--- Begin Document ---

A ROYAL ADMIRAL
Sta,—In your issue of November 27th, in connection with a site for the statue of James II, you mention his merits as a Lord High Admiral. May one add that he was not only a great Lord High Admiral but a great admiral. Off Lowestoft on the 3rd (0.S.) of June, 1665, he fought a great battle with the Dutch. It was a fierce fight with over a hundred ships on each side. Lieutenant Admiral Wassenaer's flagship, the Eendracht,' was blown up. Three officers were killed at James's side. By the afternoon the Dutch were retiring with the loss of seventeen of their finest ships. It is a simple fact that in losses of warships inflicted on the enemy this was the greatest victory of the Dutch Wars, unequalled for over three generations.

--- End Document ---
--- Begin Given data ---

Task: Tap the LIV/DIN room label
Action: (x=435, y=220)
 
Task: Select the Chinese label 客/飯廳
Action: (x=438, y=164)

--- End Given data ---

## Set task A:
In the letter about James II, rewrite the passage between "A ROYAL ADMIRAL" and "over three generations.", inclusive, changing "Dutch" to "Hollanders" wherever it occurs.
## Set task B:
Do the following statements agree with the letter about James II? Answer yes or no for each, and quote the words of the letter that decide it.
(i) The battle off Lowestoft involved more than a hundred ships on each side.
(ii) James II was killed in the battle.
(iii) The Dutch lost twenty ships in the battle.
## Set task C:
According to the letter about James II, what was the name of Lieutenant Admiral Wassenaer's flagship?

## Answer A:
A ROYAL ADMIRAL
Sta,—In your issue of November 27th, in connection with a site for the statue of James II, you mention his merits as a Lord High Admiral. May one add that he was not only a great Lord High Admiral but a great admiral. Off Lowestoft on the 3rd (0.S.) of June, 1665, he fought a great battle with the Hollanders. It was a fierce fight with over a hundred ships on each side. Lieutenant Admiral Wassenaer's flagship, the Eendracht,' was blown up. Three officers were killed at James's side. By the afternoon the Hollanders were retiring with the loss of seventeen of their finest ships. It is a simple fact that in losses of warships inflicted on the enemy this was the greatest victory of the Hollanders Wars, unequalled for over three generations.

## Answer B:
(i) Yes: "It was a fierce fight with over a hundred ships on each side."
(ii) No: "Three officers were killed at James's side."
(iii) No: "the Dutch were retiring with the loss of seventeen of their finest ships."

## Answer C:
The Eendracht.